I have heard “I can’t. I’m poor,” too many times. It’s the go-to phrase for all recent post grads, but it’s also the most annoying. You’re not actually poor, obviously. Sure, you might live in a big city with 6 other roommates and make your mimosas with $5 champagne and Sunny D, but you’re not poor. What you are is something that won’t boost your confidence either, though.
You are financially challenged — an idiot of money.
If you want to stop using the money thing as a crutch and want to stop counting change when someone invites you to a weekend in Vegas, you’re going to have to change a little. Lucky for you, I’m really good at throwing my opinions on people and I confuse fact and opinion way too often. I’m also not suggesting doing whatever the hell that Patagonia sailor dude advised everyone to do. You can’t retire at 25. If you just use a few of my tips, you might actually enjoy affording the occasional non-Barefoot/Yellow Tail bottle of wine. That’s all I’m promising.
Make A Budget
A budget is like blueprints to a construction crew. They don’t have to base decisions off of those blueprints, but it sure as hell makes things easier. A good budget will make the chaos in your life smaller and you can make a simple budget in less time than the Game of Thrones intro. Start with your current account balance and subtract all bills from the balance that are due this paycheck period and/or the amount you want to put into your savings account. The remaining amount will be what’s left in checking. Divide that number by the amount of days until your next paycheck and you’ll have a rough spending limit per day. If you spend above that, just know you need to spend less on the next day. It’s not an exact science, but it keeps you accountable and aware of your spending.
Entertain At Home
Going out to the bar is a killer for your bank account. A few beers and a round of shots or two later and your bar tab becomes $60-$85 quickly. Do that multiple times in a week and you’re looking at a quarter of your paycheck towards alcohol alone. A quick fix is to learn to entertain at your own place. Your guests will contribute to the night with alcohol or food, reducing everyone’s tab and your spending will be far less because you’re not paying for overpriced drinks. By no means am I saying you should quit the bar altogether. We all enjoy a good night out at our favorite establishments, but maybe you don’t have to go out 3-4 times a week.
Make Extra Cash
The most successful people have multiple revenue streams. Are you good at sculpting a great resume or talented at interviewing? Start resume workshops or interview training lessons. Know how to build websites? Start building people websites or consult them on their current website. Former college athlete? Run skill training sessions with youth players. The hardest part is just figuring out which talent you want to use and how that can be profitable.
Cut The Fat
Not actual fat. You can read all about exercise and dieting on other sites. PGP enjoys pizza and alcohol too much. The point is we buy shit we don’t need. That’s America for you. But if you just cut some of the unnecessary purchases in your life, you could save another quarter of your paycheck. A cup of coffee from Starbucks isn’t cheap, especially if it’s a daily purchase. Make your own coffee, you lazy shit. A box of Starbucks K-cups is only $11 and that makes 16 cups. How much would 16 cups of coffee cost at an actual Starbucks? Too much. Same goes for buying bottled water. Bring an insulated water bottle with you and fill it up whenever you can. Walk or ride your bike to work instead of driving or taking public transportation. It’s the little things that snowball into real savings.
Reconcile Your Life
Netflix is $96 a year, Hulu Plus is $96 a year and HBO Go is $180 per year. If you have all three streaming services and pay for none, congrats on being a mooch. I envy you. If your friends are not as nice, propose bill splits or even swaps, like you exchange your Netflix login info for their Hulu Plus login info. This isn’t groundbreaking logic.

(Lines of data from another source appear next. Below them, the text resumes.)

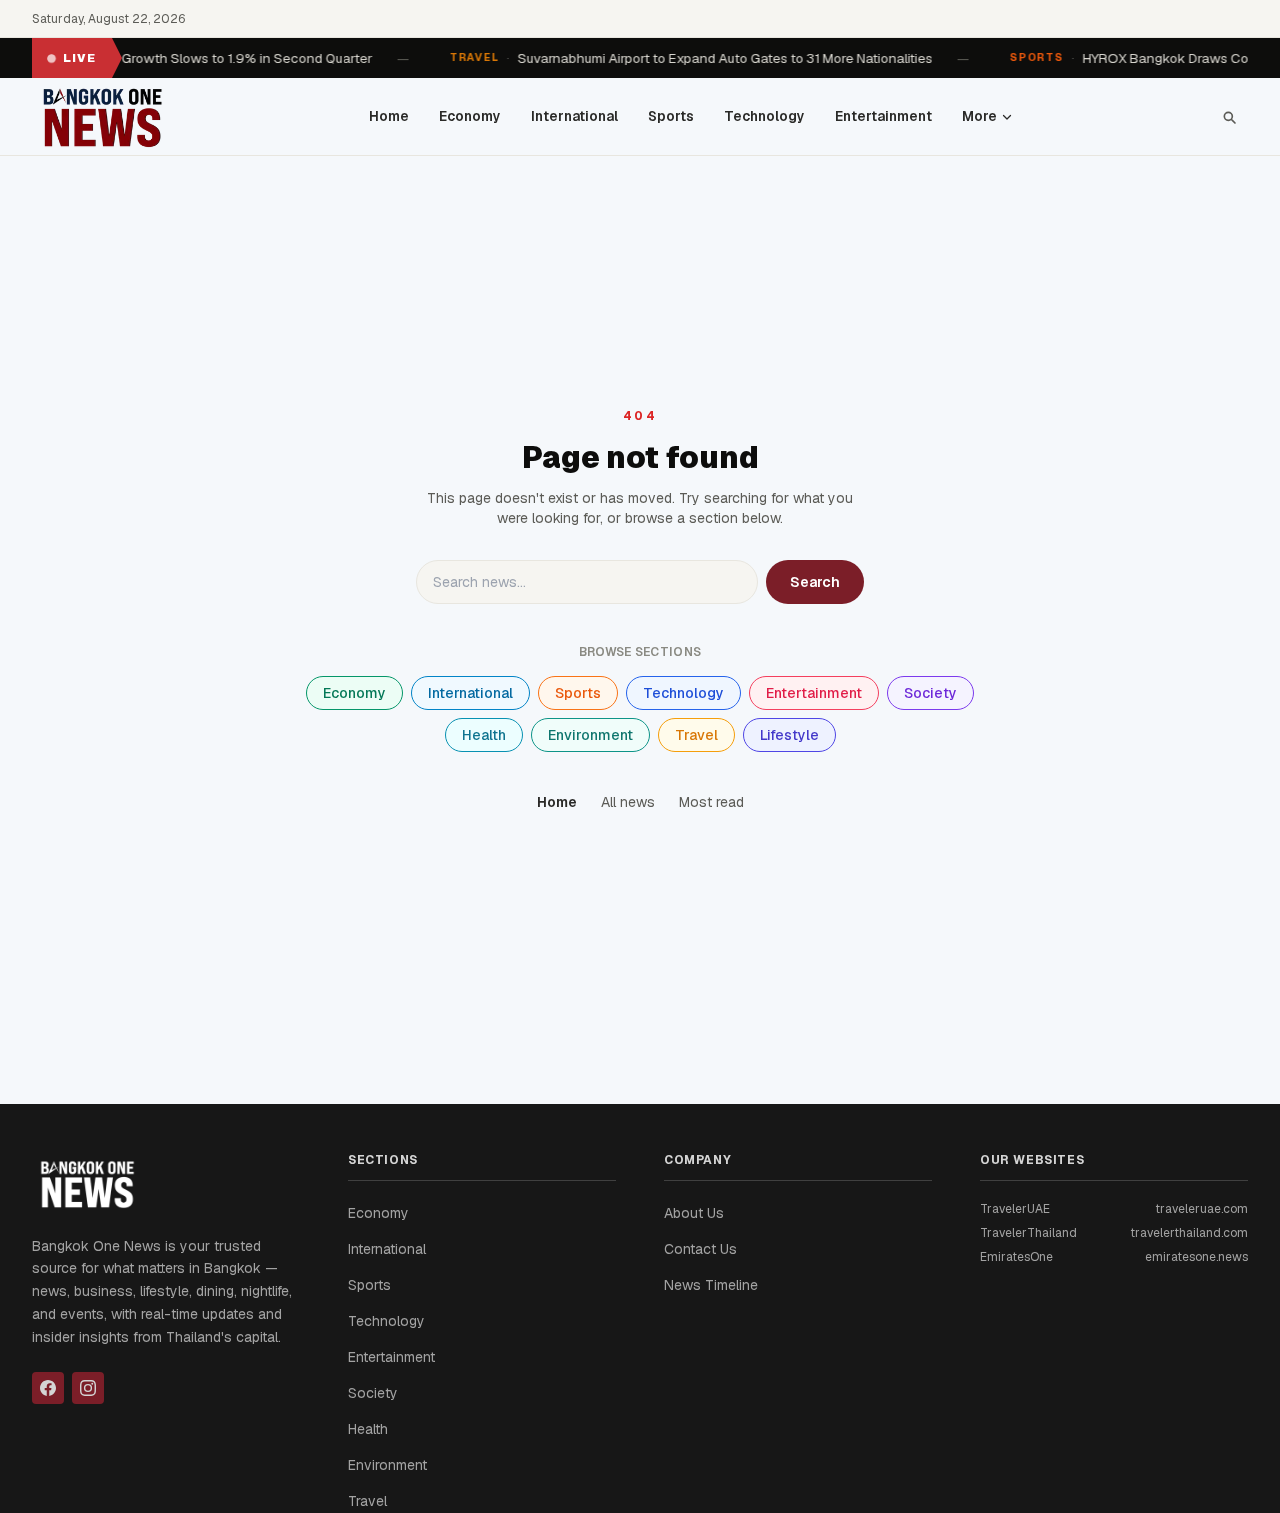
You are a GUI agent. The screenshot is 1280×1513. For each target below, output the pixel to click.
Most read (711, 802)
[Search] (1229, 117)
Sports (671, 116)
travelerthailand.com (1189, 1233)
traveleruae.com (1201, 1209)
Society (930, 693)
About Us (694, 1213)
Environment (590, 735)
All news (628, 802)
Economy (470, 116)
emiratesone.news (1196, 1257)
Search (815, 582)
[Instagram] (88, 1388)
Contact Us (700, 1249)
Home (389, 116)
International (574, 116)
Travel (696, 735)
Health (484, 735)
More (979, 116)
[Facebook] (48, 1388)
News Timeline (711, 1285)
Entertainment (883, 116)
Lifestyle (789, 735)
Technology (764, 116)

It’s 2016, guys. If you’re not using a finance app on your phone, you’re an idiot. Mint and Mint Bills have been great at keeping me in check. You can create itemized budgets in Mint and set financial goals and you can keep track of all your bills in one place on Mint Bills. There are plenty of other apps that do similar things. Those are just the two apps I use.
Millennials have a hard time wrapping their minds around the idea of putting perfectly good money into investments that you can’t touch until a much later date. It’s complicated and from what everyone says, you’ll lose your money. That mindset couldn’t be more wrong. I’m turning 25 next week (quarter life crisis coming soon), and I’ve been investing in the stock market for the past 10 years. Yes, my interest in the market started when I was 15. Yes, I know that’s weird. The market is complex, but you need to factor out the bullshit, which is vast majority of all stock market talk, to start understanding it.

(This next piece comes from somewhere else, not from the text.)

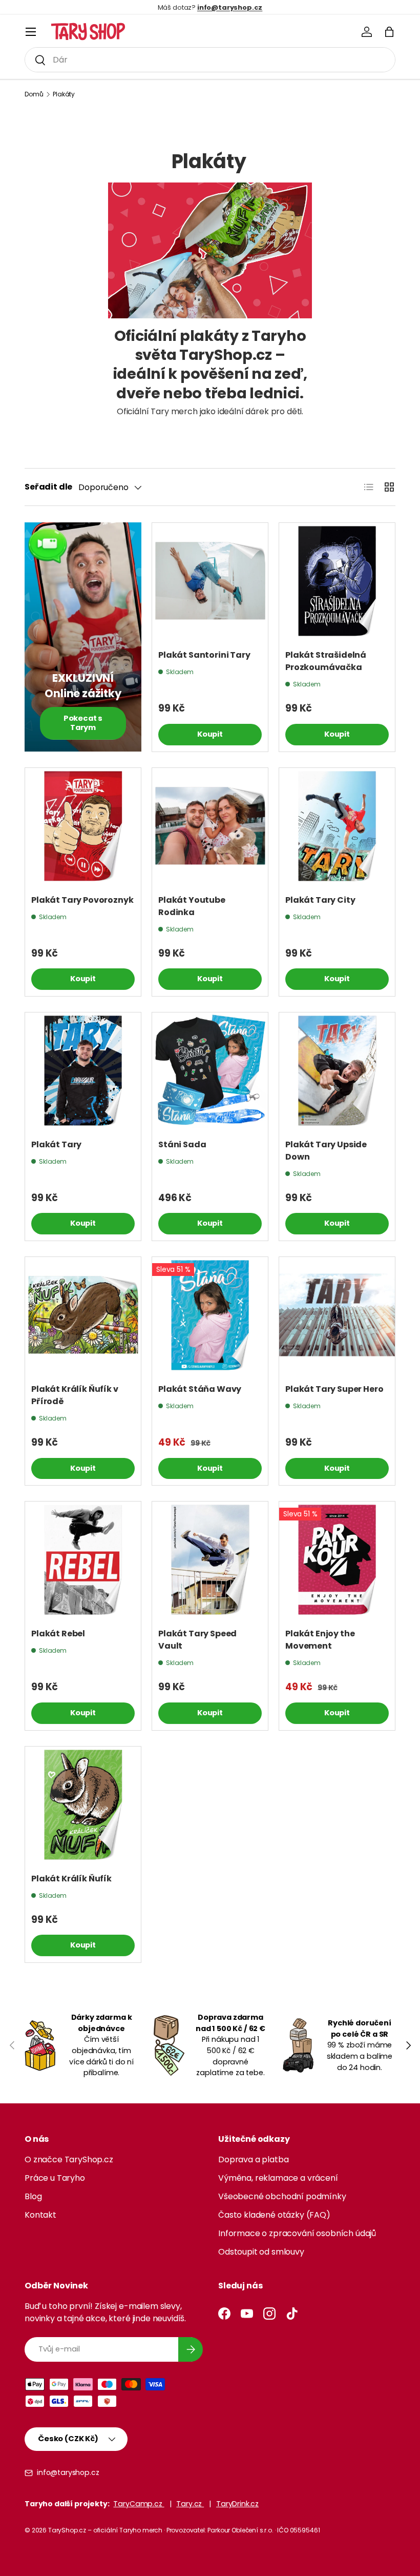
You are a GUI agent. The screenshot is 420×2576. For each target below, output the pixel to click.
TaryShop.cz (67, 2530)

I’ve mentioned it in a past article on PGP, but using 10% of your paycheck towards investments in your early twenties will get you a huge advantage later on in life. If you can’t put a lump sum aside, I have heard the Acorn app is great at micro saving. Instead of keeping track of a fixed amount to invest each paycheck, the Acorn app rounds out all your daily transactions to the nearest dollar and puts that spare change into an account where you can invest in the market when you’re ready. It’s simple and almost mindless saving.